In general, pattern classification with missing data concerns two different problems, handling missing values and pattern classification. Most of the approaches in the literature can be grouped in four different types of approaches depending on how both problems are solved. Figure 1 resumes the different approaches in pattern classification with missing data.

Figure 1.

Methods for pattern classification with incomplete data. This scheme shows the different procedures that are analyzed in this chapter.


Intuitively the easiest way to deal with missing values is simply deleting the incomplete data. In a multivariate environment missing values may occur on one or more attributes and missing components are often a significant portion of the whole data set, and so, the deletion of these incomplete items may cause a substantial loss of information.

Key Terms in this Chapter

Missing Data Pattern: it describes which values are observed in the input data matrix and which values are missing.

Missing Data: data are said to be missing when there is no information for one or more pattern on one or more features in a research study.

Imputation: is a generic term for filling in unknown features with plausible values provided by a missing data estimator. Missing values are estimated from the available data.

Pattern Classification: is a scientific discipline whose aim is the classification of the objects into a set of categories or classes.

Multiple Imputation: a procedure which replaces each missing value with a set of plausible values that represent the uncertainty about the right value to impute. The multiply imputed data sets are then analyzed by using standard procedures for complete data and combining the results from these analyses.

Marginalization: is used to compensate for the missing values where the unreliable features of a pattern are integrated out of the distribution of a class, constrained by upper and lower bounds on the true values of these components implicit in their observed values. The resulting distributions with the smaller number of components are then used to compute the likelihood for that pattern.

Not Missing At Random (NMAR): data are NMAR when the missing data pattern is non-random and depends on the missing variables. In this situation, the missing variables in the NMAR case cannot be predicted only from the available variables in the database, and the missingness mechanism is informative.

Listwise/casewise analysis: it deletes the cases that have missing data for any one variable used in a particular study.

Pattern: is an entity that can be represented by a set of properties and variables, which are known as features or attributes. As examples, a pattern can be a fingerprint image, a human face or a speech signal.

Missing Data Indicator Matrix: it defines the missing data pattern.

Missing Completely at Random (MCAR): data are MCAR when the event that a particular item is missing is independent of observable and unknown features.

Expectation-Maximization Algorithm: is an efficient iterative procedure to compute the maximum likelihood estimates of parameters in probabilistic models, in the presence of missing or hidden data.

Predictive Accuracy: an imputation procedure should maximise the preservation of true values. That is, it should result in imputed values that are as ‘close’ as possible to the true values.

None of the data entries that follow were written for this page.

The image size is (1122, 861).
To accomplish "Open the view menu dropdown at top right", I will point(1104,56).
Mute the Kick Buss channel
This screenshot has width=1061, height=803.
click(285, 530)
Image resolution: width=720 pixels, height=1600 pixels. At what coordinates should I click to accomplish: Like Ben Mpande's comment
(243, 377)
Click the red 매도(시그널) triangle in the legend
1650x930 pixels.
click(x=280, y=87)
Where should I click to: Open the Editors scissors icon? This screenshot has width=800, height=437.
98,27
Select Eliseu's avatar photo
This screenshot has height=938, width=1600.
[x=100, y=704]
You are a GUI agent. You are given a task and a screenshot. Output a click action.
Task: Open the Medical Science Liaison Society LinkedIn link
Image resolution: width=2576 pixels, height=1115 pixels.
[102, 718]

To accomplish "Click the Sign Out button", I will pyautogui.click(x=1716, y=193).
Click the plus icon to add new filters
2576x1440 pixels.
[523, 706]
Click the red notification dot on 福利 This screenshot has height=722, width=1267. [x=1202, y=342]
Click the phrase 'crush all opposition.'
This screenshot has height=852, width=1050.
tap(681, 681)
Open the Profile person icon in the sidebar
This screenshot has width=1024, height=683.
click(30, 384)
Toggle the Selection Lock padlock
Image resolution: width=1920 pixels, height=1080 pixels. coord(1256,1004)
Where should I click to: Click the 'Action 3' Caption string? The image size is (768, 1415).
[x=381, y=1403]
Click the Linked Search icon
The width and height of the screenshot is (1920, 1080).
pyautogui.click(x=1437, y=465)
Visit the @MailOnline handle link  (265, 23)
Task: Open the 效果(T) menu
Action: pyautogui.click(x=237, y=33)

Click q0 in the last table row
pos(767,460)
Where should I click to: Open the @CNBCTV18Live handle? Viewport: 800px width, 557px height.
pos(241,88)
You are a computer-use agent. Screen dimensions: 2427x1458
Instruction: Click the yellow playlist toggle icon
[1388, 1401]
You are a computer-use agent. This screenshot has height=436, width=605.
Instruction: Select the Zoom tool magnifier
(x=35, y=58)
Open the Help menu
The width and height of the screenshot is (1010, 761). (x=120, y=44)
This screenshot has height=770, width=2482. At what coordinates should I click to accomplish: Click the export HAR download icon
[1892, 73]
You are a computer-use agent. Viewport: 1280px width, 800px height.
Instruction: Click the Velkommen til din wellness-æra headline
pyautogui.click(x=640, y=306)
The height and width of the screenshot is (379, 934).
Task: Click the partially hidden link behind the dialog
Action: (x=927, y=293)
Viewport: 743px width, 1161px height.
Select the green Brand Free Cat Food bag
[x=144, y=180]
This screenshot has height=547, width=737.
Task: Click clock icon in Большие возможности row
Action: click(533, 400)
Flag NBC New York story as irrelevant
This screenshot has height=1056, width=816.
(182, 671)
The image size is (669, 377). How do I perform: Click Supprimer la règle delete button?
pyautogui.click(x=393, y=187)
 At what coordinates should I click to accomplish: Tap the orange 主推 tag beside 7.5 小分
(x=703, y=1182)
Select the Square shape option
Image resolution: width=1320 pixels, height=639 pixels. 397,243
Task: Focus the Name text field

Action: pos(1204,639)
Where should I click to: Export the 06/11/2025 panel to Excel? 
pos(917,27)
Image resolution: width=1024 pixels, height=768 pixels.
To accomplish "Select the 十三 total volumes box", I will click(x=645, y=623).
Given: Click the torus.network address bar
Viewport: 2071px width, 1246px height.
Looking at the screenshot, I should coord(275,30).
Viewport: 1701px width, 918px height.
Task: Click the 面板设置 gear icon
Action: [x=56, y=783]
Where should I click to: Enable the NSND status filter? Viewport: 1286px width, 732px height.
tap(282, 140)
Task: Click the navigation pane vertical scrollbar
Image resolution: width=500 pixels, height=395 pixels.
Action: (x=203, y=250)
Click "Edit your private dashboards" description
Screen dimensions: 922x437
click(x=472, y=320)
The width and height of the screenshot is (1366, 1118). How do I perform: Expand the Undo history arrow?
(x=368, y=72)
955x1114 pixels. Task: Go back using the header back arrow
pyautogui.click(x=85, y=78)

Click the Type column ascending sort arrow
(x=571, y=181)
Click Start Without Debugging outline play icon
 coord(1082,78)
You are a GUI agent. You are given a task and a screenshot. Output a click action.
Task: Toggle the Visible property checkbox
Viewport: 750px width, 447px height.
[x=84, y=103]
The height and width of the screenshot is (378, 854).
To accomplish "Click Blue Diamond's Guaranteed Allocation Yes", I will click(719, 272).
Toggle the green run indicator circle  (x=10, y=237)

Missing At Random (MAR): data are MAR when the missing data pattern is independent of all unobserved features, although it may be traceable or predictable from other variables in the database.

Error Rate in Classification: the proportion of patterns that have been incorrectly classified by a decision model.

Distributional Accuracy: an imputation procedure should preserve the distribution of the true data values. That is, marginal and higher order distributions of the imputed data values should be essentially the same as the corresponding distributions of the true values.

Missing Data Mechanism: is the relationship between missingness and the known attributes in the input data matrix, i.e., the probability that a set of values are missing given the values taken by the observed and missing features.

Available-Case Analysis: it only uses the cases with available features for a particular study.